Marcus Deyerin knows disasters.
That's his job, as an emergency response specialist for the Whatcom County Health Department.
But he wasn't thinking dire thoughts the evening of May 23. He was sitting in his car while his 9-year-old son attended a gymnastics class in Burlington. Then he heard a siren.
"Your antennae start to prick up," Deyerin said. "By the time I heard the third or fourth siren, I figured something big was happening."
Big, indeed. The nearby Interstate 5 bridge over the Skagit River had just collapsed, severing all four lanes of the freeway and dumping vehicles and people into the chilly river. When Deyerin learned about the collapse on his smartphone, he took his son out of the class and drove to the north end of the bridge, where he saw about a dozen emergency responders watching from shore.
"Everybody was looking into the water like ... well ... 'What do we do?'" he said.
Deyerin saw a Mount Vernon fire official he knows and volunteered to become a public information officer at the scene. That's how Deyerin became a quotable source for breaking news stories about the collapse.
Deyerin was being more than a good Samaritan when he offered to help. Besides working for the Health Department, he's one of about 60 members of the Northwest Washington Incident Management Team.
Team members are emergency response experts in five counties - Whatcom, Skagit, Snohomish, Island and San Juan - who agree to help when a major disaster strikes in those counties. They sometimes go elsewhere, such as Eastern Washington during wildfire season.
The 60 members are split into two groups that rotate week-by-week being on-call. Deyerin's group was in line to help when the bridge crumbled.
At Skagit County's request, 14 team members were sent to the scene. Six went home soon after the motorists were plucked from the river. The other eight, including Deyerin, stayed to help for nearly 24 hours.
"I knew that our team was going to be activated," Deyerin said. "I knew I was in a position to assist the process."
Having agencies coordinate to cope with disasters isn't a new idea. But problems can arise from political infighting and unreliable funding, said Tod Gates, interim fire chief in Lynnwood and a founding member of the Northwest team.
That's why organizers took a different approach before the team became active in 2007, Gates said. Rather than be part of an existing agency, the team is a separate municipal cooperation. Member groups - such as cities, counties and fire districts - pay an annual fee set at 5 cents per capita. That provides stable funding for the team's budget of $40,000 to $50,000 a year.
The team can apply for grants and buy its own equipment. Because it responds to all hazards, its nine board members reflect a mix of expertise.

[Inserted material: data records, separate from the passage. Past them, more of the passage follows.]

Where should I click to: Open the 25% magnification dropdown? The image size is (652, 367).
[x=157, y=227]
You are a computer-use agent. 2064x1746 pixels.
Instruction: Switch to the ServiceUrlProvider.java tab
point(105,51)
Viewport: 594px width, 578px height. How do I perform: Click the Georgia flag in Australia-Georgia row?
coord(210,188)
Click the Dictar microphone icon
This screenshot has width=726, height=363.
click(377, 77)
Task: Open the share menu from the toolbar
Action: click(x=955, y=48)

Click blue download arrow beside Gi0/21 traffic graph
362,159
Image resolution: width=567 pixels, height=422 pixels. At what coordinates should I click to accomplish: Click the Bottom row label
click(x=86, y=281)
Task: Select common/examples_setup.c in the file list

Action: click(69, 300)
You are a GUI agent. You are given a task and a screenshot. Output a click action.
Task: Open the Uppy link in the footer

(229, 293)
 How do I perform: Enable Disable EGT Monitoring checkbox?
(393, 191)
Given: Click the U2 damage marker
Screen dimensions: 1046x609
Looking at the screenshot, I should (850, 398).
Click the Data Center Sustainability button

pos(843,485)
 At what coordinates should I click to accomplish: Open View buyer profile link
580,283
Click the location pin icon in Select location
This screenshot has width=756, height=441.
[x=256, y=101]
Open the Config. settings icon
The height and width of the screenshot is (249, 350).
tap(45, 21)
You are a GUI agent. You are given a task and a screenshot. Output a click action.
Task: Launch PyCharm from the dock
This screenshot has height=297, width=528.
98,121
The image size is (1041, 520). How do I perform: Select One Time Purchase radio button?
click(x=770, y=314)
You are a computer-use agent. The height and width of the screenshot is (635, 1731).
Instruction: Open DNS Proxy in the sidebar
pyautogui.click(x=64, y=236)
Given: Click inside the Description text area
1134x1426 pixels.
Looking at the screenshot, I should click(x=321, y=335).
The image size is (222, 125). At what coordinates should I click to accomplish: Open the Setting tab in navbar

The arrangement makes the team unique in the state, and possibly the nation, Gates said.
"We think it's the recipe for success," he said.
At the scene of a disaster, team members support local responders and help them plan for what's next.
"What we are good at is, 'How are you going to do your job 12 hours from now? 24 hours from now?'" Deyerin said.
Dues-paying members, including Whatcom County and the city of Bellingham, receive free help from the team for up to 72 hours if a disaster happens on their home turf. Many incidents are under control within three days; when problems last longer, state and federal help is often available.
Jurisdictions that aren't members can obtain help from the team, but it costs about $20,000 a day.
Member groups must reapply every year to join the team, to ensure their support remains strong.
"We don't want names on a page," Gates said. "We need people that are committed and continuously trained."